-------- Extracted data --------

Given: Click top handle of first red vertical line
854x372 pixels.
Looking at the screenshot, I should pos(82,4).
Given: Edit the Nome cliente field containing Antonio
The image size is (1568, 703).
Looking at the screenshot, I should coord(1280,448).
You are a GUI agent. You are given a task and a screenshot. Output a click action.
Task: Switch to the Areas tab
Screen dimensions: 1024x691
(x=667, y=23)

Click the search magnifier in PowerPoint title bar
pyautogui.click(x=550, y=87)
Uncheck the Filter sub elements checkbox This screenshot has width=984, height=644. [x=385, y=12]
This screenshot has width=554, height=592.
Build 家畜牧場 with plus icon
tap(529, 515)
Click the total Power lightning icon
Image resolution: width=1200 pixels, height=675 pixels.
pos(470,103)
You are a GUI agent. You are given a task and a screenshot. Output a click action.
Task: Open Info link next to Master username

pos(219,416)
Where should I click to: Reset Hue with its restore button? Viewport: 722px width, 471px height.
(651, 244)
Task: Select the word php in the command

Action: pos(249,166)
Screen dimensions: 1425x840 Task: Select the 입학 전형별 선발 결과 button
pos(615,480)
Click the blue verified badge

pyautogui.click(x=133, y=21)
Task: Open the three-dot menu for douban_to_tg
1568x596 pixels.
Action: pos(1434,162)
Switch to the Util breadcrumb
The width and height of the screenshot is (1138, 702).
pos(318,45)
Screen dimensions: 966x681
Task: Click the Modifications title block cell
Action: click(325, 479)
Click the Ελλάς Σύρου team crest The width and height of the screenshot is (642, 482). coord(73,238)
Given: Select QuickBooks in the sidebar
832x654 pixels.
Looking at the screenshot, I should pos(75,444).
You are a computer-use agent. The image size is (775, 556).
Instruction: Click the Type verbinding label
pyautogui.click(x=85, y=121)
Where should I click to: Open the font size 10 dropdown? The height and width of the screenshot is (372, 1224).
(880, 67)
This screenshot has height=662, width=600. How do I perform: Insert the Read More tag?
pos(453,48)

--------

_Problem statement_
Each entry above is to be copied out exactly.

_Answer_
Given: Click top handle of first red vertical line
854x372 pixels.
Looking at the screenshot, I should pos(82,4).
Given: Edit the Nome cliente field containing Antonio
The image size is (1568, 703).
Looking at the screenshot, I should coord(1280,448).
You are a GUI agent. You are given a task and a screenshot. Output a click action.
Task: Switch to the Areas tab
Screen dimensions: 1024x691
(x=667, y=23)

Click the search magnifier in PowerPoint title bar
pyautogui.click(x=550, y=87)
Uncheck the Filter sub elements checkbox This screenshot has width=984, height=644. [x=385, y=12]
This screenshot has width=554, height=592.
Build 家畜牧場 with plus icon
tap(529, 515)
Click the total Power lightning icon
Image resolution: width=1200 pixels, height=675 pixels.
pos(470,103)
You are a GUI agent. You are given a task and a screenshot. Output a click action.
Task: Open Info link next to Master username

pos(219,416)
Where should I click to: Reset Hue with its restore button? Viewport: 722px width, 471px height.
(651, 244)
Task: Select the word php in the command

Action: pos(249,166)
Screen dimensions: 1425x840 Task: Select the 입학 전형별 선발 결과 button
pos(615,480)
Click the blue verified badge

pyautogui.click(x=133, y=21)
Task: Open the three-dot menu for douban_to_tg
1568x596 pixels.
Action: pos(1434,162)
Switch to the Util breadcrumb
The width and height of the screenshot is (1138, 702).
pos(318,45)
Screen dimensions: 966x681
Task: Click the Modifications title block cell
Action: click(325, 479)
Click the Ελλάς Σύρου team crest The width and height of the screenshot is (642, 482). coord(73,238)
Given: Select QuickBooks in the sidebar
832x654 pixels.
Looking at the screenshot, I should pos(75,444).
You are a computer-use agent. The image size is (775, 556).
Instruction: Click the Type verbinding label
pyautogui.click(x=85, y=121)
Where should I click to: Open the font size 10 dropdown? The height and width of the screenshot is (372, 1224).
(880, 67)
This screenshot has height=662, width=600. How do I perform: Insert the Read More tag?
pos(453,48)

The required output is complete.